Tuesday, August 16, 2011

José Luis Ortiz Nuevo's 'Pericón de Cadiz por Cantiñas' (Translation 2012 by John Moore)

José Luis Ortiz Nuevo
Translation of Pericón by John Moore! The marvelous book 'Mil y una historias de Pericón de Cadiz' will be available in English translation with the next year.

Ever since I was about 17 , I've had a fascination with the cantes de Cádiz and, in particular, with Pericón de Cádiz. It may be because he sang on the original Misa Flamenca - one of the few cante records I was able to find in the Bay Area during the early 70s, and which I committed to memory. Also, his stories, told in Donn Pohren's Lives and Legends of Flamenco, sparkled with gracia – I didn't know it at the time, but this was the famous gracia gaditana. Then, in 1975, I bought a book from a make-shift table outside a flamenco event in Madrid. I didn't realize that the man at the table was José Luis Ortiz Nuevo, but the book was the marvelous 'Mil y una historias de Pericón de Cádiz' ('A thousand and one stories of Pericón de Cádiz').

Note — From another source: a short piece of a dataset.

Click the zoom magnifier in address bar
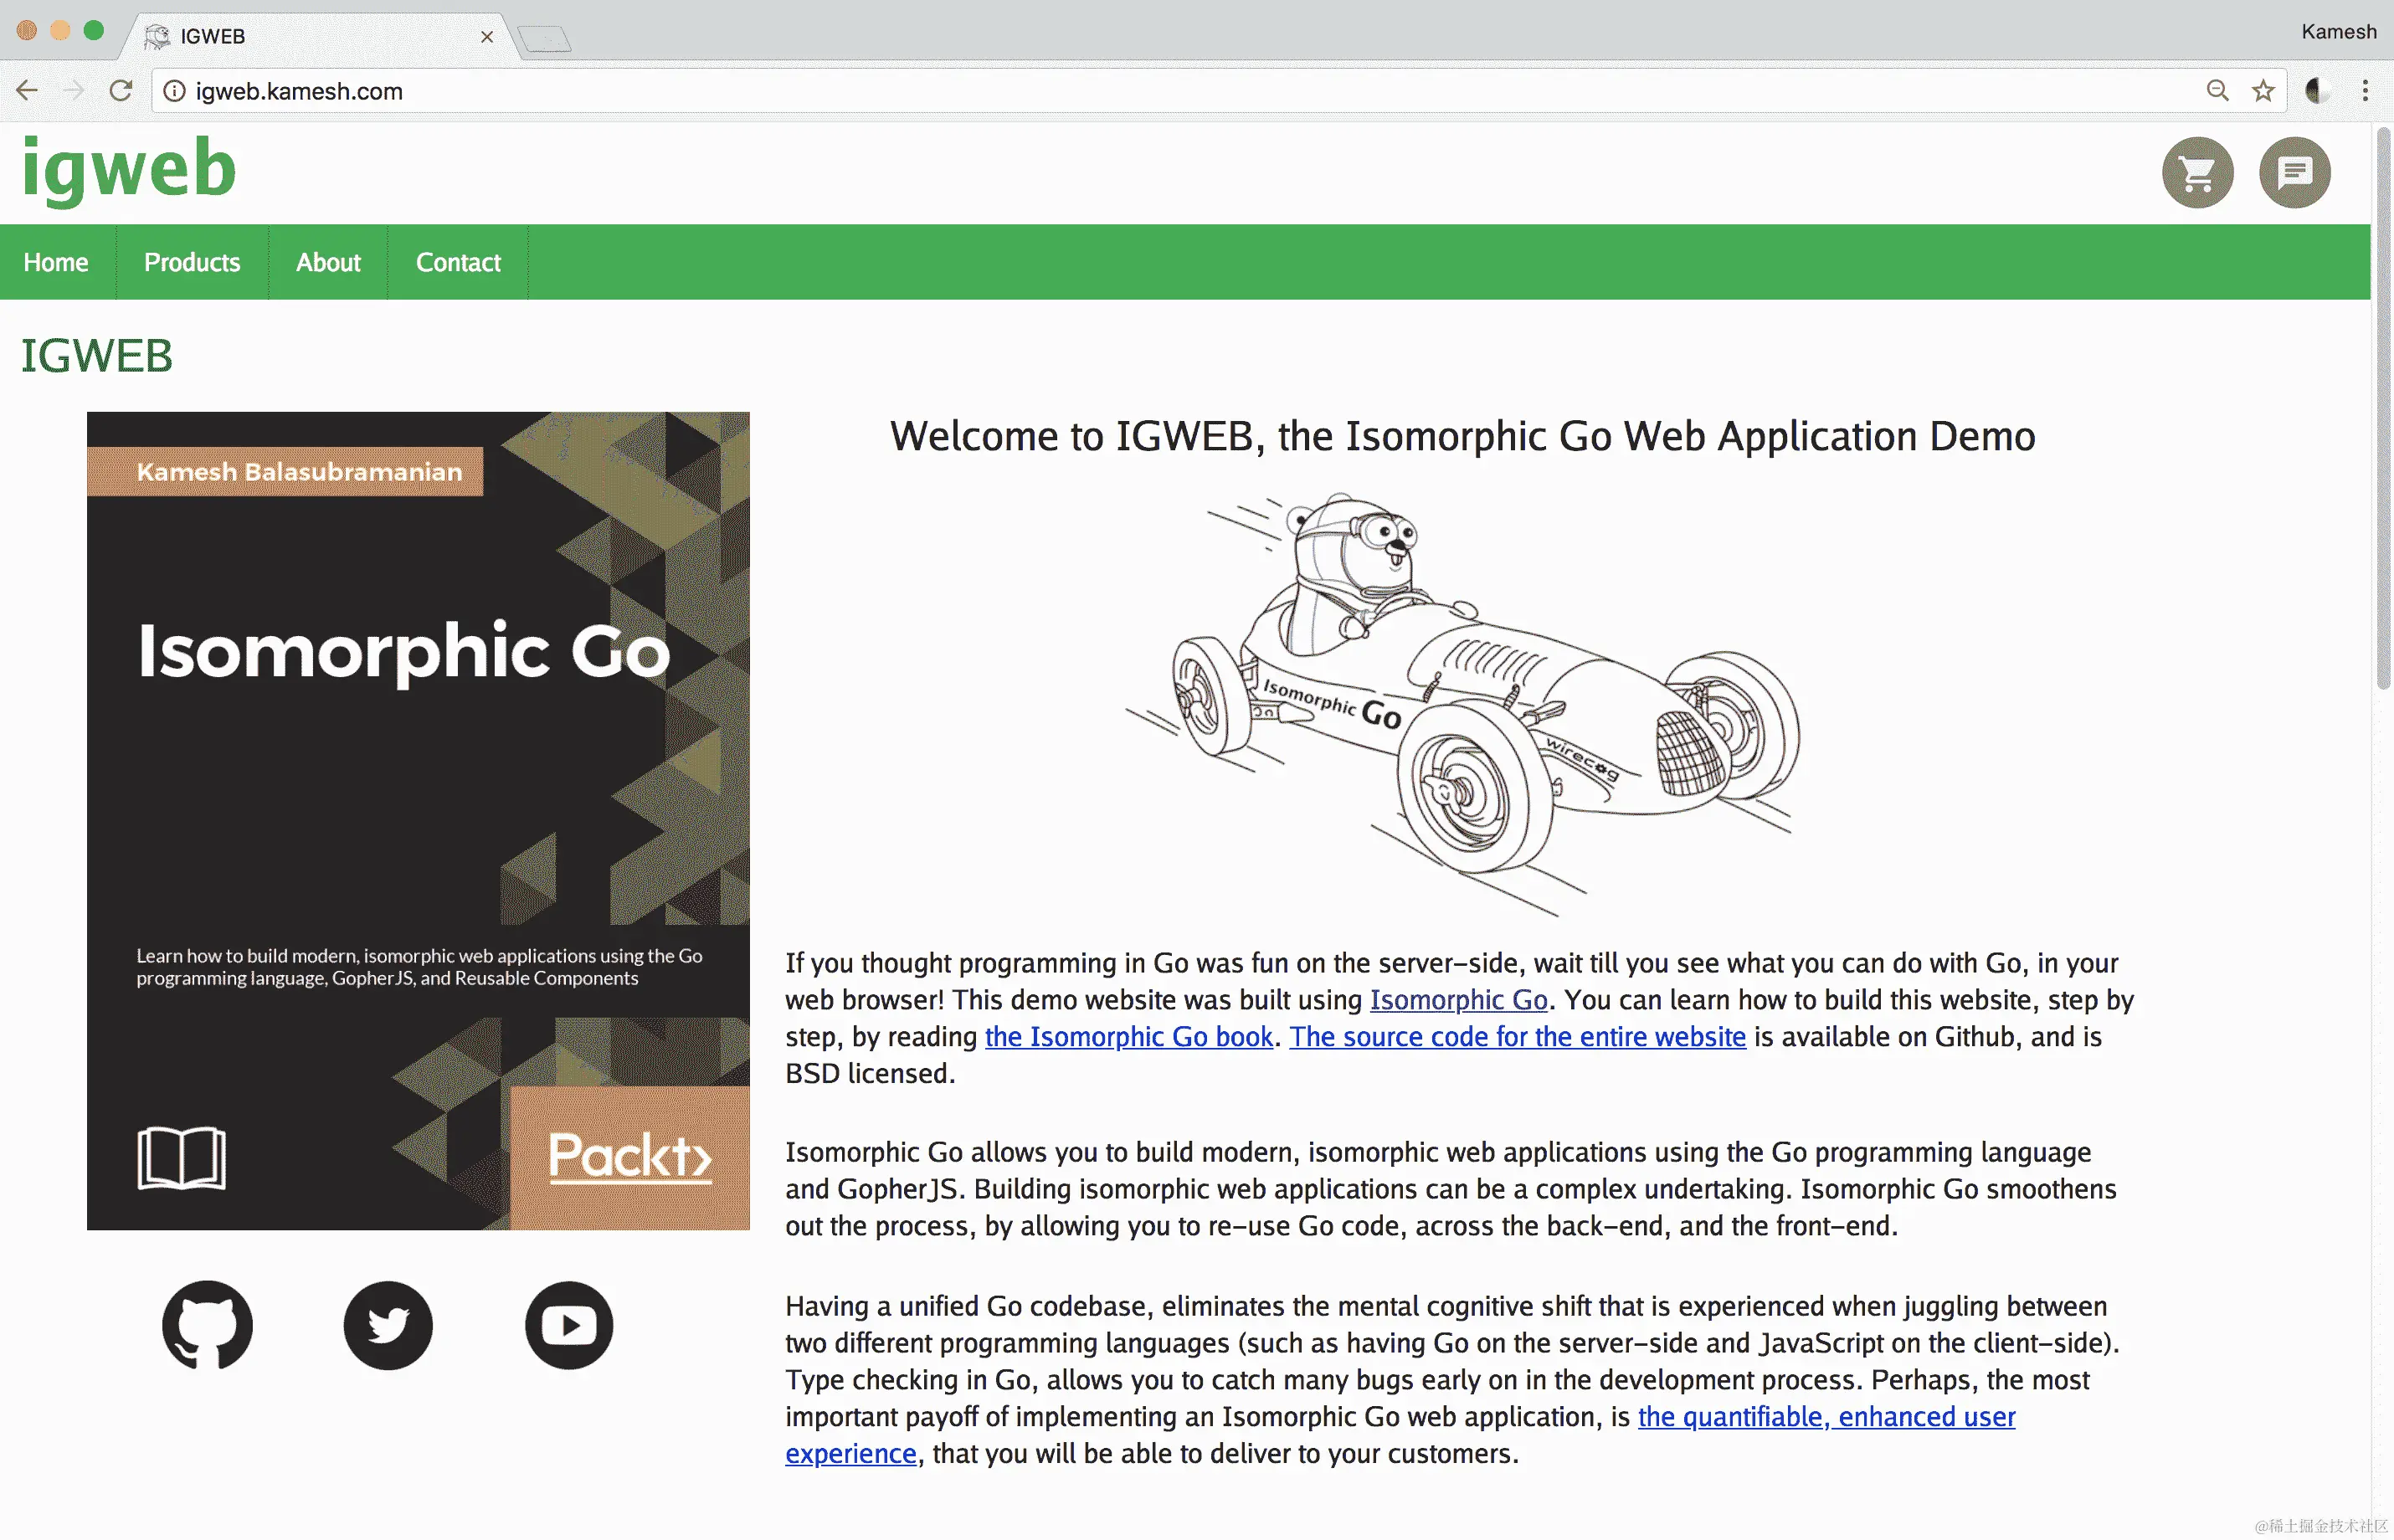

This book is a collection of Pericón's witty stories recorded and transcribed by Ortiz Nuevo. It takes the reader to the streets of Cádiz during the early 20th century and chronicles the gracia, fiestas, hunger, and terror of a period that spanned the end of Alfonso XIII's reign, the second republic, the civil war, and the Franco dictatorship - all through the eyes of a street-wise flamenco singer. There is history, culture, flamenco history, and lots of gracia - the book is a jewel on many different levels!

The 1975 edition fell out of print for many years, but was re-editied by Barataria Press in 2008, when it won the Deflamenco.com's 'best flamenco book' award.

I've treasured the book for years – re-reading it many times. A few years ago I decided to translate it to English – the stories themselves are fairly straight forward, but there is a wealth of historical and cultural information that most outside Spain (and many in Spain) might not be aware of. Hence, I bolstered the translation with copious footnotes and appendicies, explaining these references, short bios, and a glossary describing flamenco terms and places. In this way, the translation can serve as an introduction to flamenco or an introduction to Cádiz flamenco.

I've spent some time searching for a publisher – this is a bit of a niche book and represents a financial risk. However, Inverted-A Press (inverteda.com) agreed to take on the project, and while in Spain this July, I took the bus from Cádiz to Sevilla to meet with Ortiz Nuevo and sign the translation contract.